# Documento:
━━━━━━━━━━━━━━━━━━━━━━━━━━━━━━
Papel de la inteligencia en José Carlos Mariátegui


Winston Orrillo * / Mariátegui
14/09/13

“A la revolución, los artistas y los técnicos le son tanto más 
útiles, cuanto más artistas y técnicos se mantienen”.
JCM

Fiel a su cuna pobre, Mariátegui cumple el deber de maestro, de “Amauta” de la clase obrera peruana, a la que dicta lecciones magistrales en la Universidad Popular “González Prada”, informa mediante su periódico “Labor”, y ayuda a culturizarse con la creación de la “Oficina de Autoeducación Obrera”.

Mariátegui, sin dejar de ser el intelectual de nota reconocido mundialmente, es también, indiscutiblemente, el que cumple el deber de organizar al proletariado peruano, al que agrupa en su Primera Central Sindical Clasista, la CGTP, y cuya vanguardia más esclarecida incorpora en la fundación del Partido de la Clase Obrera, el Partido Socialista Peruano, afiliado a la III Internacional, con ideología marxista-leninista, y que luego será el PCP.
━━━━━━━━━━━━━━━━━━━━━━━━━━━━━━
# Filas listadas:

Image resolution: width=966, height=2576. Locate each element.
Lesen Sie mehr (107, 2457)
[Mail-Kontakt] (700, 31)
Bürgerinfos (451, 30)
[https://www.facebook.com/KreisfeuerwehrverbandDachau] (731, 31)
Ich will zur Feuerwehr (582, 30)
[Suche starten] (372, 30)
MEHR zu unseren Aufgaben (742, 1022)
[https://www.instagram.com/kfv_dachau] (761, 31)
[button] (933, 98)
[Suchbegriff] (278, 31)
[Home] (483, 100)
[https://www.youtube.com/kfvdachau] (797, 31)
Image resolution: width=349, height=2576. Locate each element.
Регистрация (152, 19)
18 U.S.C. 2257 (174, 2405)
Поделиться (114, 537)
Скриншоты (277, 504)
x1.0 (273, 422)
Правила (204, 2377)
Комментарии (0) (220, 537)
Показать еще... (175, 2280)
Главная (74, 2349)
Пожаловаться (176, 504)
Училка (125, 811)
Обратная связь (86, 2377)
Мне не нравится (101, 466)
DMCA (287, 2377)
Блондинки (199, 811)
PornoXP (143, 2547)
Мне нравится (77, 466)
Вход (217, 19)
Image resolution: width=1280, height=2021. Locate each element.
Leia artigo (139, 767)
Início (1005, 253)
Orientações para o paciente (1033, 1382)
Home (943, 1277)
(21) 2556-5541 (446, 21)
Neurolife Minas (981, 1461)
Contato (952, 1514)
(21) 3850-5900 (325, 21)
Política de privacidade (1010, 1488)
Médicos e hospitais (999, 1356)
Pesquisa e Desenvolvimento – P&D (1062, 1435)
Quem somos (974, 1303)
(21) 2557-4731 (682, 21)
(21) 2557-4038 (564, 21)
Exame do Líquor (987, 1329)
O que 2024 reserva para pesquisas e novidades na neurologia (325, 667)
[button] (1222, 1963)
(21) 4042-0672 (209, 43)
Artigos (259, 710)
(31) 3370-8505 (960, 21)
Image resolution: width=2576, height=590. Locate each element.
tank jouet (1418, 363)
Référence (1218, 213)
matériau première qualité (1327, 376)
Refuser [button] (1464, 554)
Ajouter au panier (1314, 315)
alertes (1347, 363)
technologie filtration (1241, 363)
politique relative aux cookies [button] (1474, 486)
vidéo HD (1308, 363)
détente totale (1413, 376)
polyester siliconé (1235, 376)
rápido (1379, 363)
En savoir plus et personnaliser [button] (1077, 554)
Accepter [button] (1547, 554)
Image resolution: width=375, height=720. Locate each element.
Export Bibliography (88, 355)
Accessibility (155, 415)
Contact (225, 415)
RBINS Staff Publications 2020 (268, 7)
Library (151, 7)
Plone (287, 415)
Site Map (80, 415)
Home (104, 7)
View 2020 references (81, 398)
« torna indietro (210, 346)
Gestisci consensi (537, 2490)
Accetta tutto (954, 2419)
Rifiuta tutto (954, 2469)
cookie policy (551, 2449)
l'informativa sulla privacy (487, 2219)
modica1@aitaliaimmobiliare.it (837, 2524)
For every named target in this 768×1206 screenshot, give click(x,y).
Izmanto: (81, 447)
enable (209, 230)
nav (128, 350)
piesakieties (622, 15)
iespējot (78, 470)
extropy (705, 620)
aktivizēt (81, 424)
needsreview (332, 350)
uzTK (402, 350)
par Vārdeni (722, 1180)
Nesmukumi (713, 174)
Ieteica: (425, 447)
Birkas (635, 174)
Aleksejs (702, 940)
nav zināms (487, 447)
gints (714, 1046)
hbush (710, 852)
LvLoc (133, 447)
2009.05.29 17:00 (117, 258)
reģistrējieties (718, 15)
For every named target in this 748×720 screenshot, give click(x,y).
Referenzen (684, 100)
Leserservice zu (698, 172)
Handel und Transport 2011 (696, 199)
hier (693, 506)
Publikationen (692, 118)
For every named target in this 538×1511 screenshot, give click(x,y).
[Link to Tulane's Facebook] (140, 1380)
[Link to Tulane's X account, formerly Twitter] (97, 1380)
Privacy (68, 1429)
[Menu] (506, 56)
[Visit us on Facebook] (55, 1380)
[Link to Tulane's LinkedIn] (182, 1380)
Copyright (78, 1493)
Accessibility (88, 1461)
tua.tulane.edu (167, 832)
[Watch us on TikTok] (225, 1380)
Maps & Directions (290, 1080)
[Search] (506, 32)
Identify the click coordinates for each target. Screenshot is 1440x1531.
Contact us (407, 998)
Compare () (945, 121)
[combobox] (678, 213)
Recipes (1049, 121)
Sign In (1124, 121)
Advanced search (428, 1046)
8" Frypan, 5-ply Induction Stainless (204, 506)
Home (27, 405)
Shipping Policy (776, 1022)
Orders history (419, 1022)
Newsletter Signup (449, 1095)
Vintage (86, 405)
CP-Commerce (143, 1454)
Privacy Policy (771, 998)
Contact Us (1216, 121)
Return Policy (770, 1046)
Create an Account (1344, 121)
━━━━━━━━━━━━━━━━━━━━━━━━━━━━━━
# Objetivo del ejercicio:
Enumera los tres medios con los que, según el artículo sobre Mariátegui, él sirve a la clase obrera peruana en el párrafo que empieza con "Fiel a su cuna pobre". Las filas son un material independiente del artículo sobre Mariátegui.

# Resultado correcto:
- Le dicta lecciones magistrales en la Universidad Popular "González Prada".
- La informa mediante su periódico "Labor".
- La ayuda a culturizarse con la creación de la "Oficina de Autoeducación Obrera".